About a month in to our daily drumming sessions, one of the staff met me in the hallway and said, “I noticed your guys finally changed up the rhythm.  That’s cool.”

I wish I’d taken that course in undergrad called Backhanded Compliments 101, because I think she just dished one out.

Since I’m not sure if you’re a music educator, I won’t bore you with the methods I used or the particular objectives I had in mind.  What’s important is that the guys were responsible for listening for empty space and filling it in with their own creation.  Some of them weren’t really comfortable with that.  For a long time, we ended up gravitating toward the same tempo with the same, slightly syncopated base rhythm.  No matter how we started off, someone pulled us to that comfortable place.

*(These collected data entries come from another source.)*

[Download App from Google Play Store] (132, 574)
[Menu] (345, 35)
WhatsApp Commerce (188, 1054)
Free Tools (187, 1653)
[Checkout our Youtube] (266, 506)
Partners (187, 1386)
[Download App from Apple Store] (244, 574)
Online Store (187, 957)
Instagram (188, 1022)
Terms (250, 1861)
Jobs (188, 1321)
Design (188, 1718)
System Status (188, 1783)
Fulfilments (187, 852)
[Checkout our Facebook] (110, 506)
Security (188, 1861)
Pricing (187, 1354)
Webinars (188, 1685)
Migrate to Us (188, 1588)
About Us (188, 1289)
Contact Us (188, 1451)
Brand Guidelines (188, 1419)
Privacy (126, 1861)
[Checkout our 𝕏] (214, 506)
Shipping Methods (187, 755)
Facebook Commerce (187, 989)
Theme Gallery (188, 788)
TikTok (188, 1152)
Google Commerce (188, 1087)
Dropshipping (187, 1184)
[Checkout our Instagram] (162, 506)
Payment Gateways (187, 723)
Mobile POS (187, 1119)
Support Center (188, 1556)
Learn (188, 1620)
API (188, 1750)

And then one day, someone got tired of the comfortable place.

During one exercise, I tell kids to listen (duh,) loop (repeat a simple idea over and over,) and lay out (occasionally just stop playing.)  This student, whom we’ll call James, just stopped playing.  I thought he was quitting for the day, because that was his general mode of operation. Our boredom with the rhythm morphed into a tiny tension as we wondered if there would be yet another showdown between Mrs. Lutz and James.

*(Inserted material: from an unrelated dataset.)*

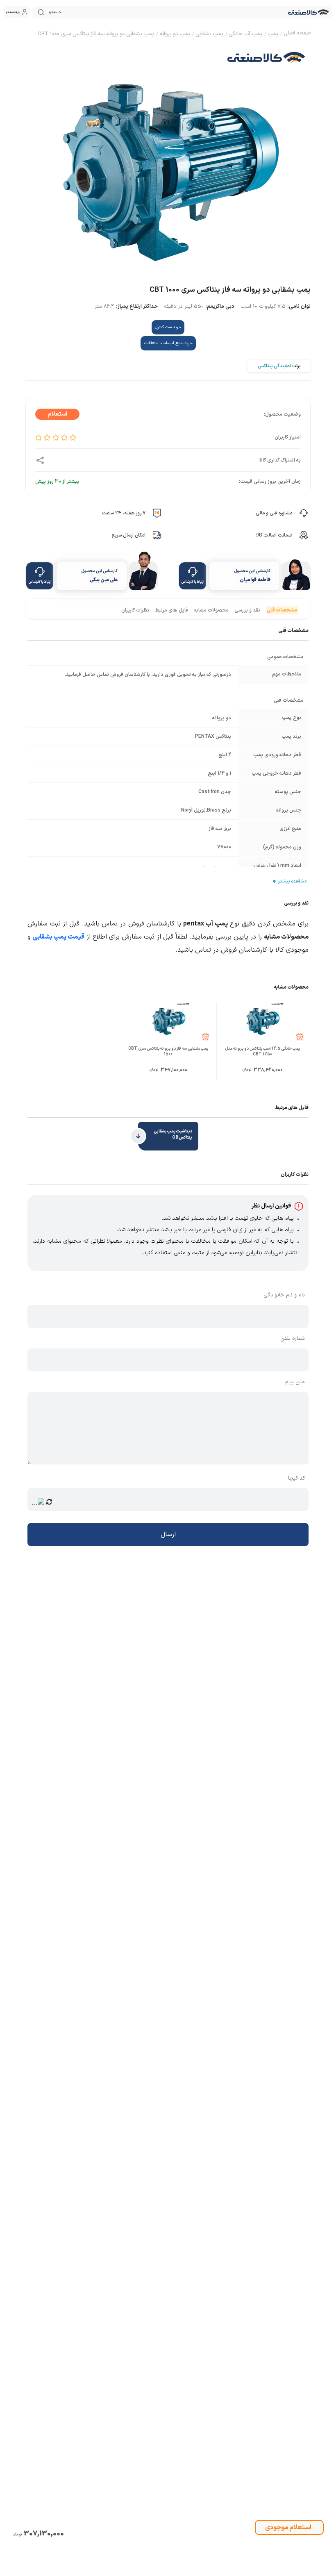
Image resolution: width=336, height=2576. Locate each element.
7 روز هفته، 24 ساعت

It turns out that he was actually following my suggestion and laying out so that he could listen, because he dropped the most pleasing, unexpected little chain of sounds in the middle of that musical space.  It felt like watching somebody cleanly jump in between the double dutch ropes after 25 kids had gotten smacked with them.  We straightened in our chairs and shifted the congas on our feet.  (Conga stands? We don’t need no stinkin’ stands.)  Our eyes went to his hands, and naturally, those students less comfortable bringing new ideas to the table were glad to try out his.  They couldn’t help but be drawn down the new path, because James gave it energy and commitment when he offered up his new idea.  Pretty soon, he had us pushing the tempo. Once we felt the new groove, other kids had new ideas that now seemed so obvious, even though they’d felt dry for ideas for almost a month.

This moment isn’t just about drumming or music or high school boys in an alternative school.

  • Sometimes boredom is the mother of creativity.
  • The listen-loop-lay out idea is wisdom in action.
  • It’s normal to feel a little anxiety right before the change happens.
  • Bad ideas will fail, but sometimes so will good ideas offered without commitment and energy.
  • One new idea often leads to another.

And you know that yogurt popsicle I showed you?  That turned into my favorite ten minutes of the following day.  All three of my kids and I sat on the kitchen floor and and laughed and ate together. I will definitely be doing that again, if ever I find myself with yogurt on the brink of being unsafe to consume.  And that mobile tea party?  She played with it for at least 8 minutes.  I don’t care, because it just felt good to try something new.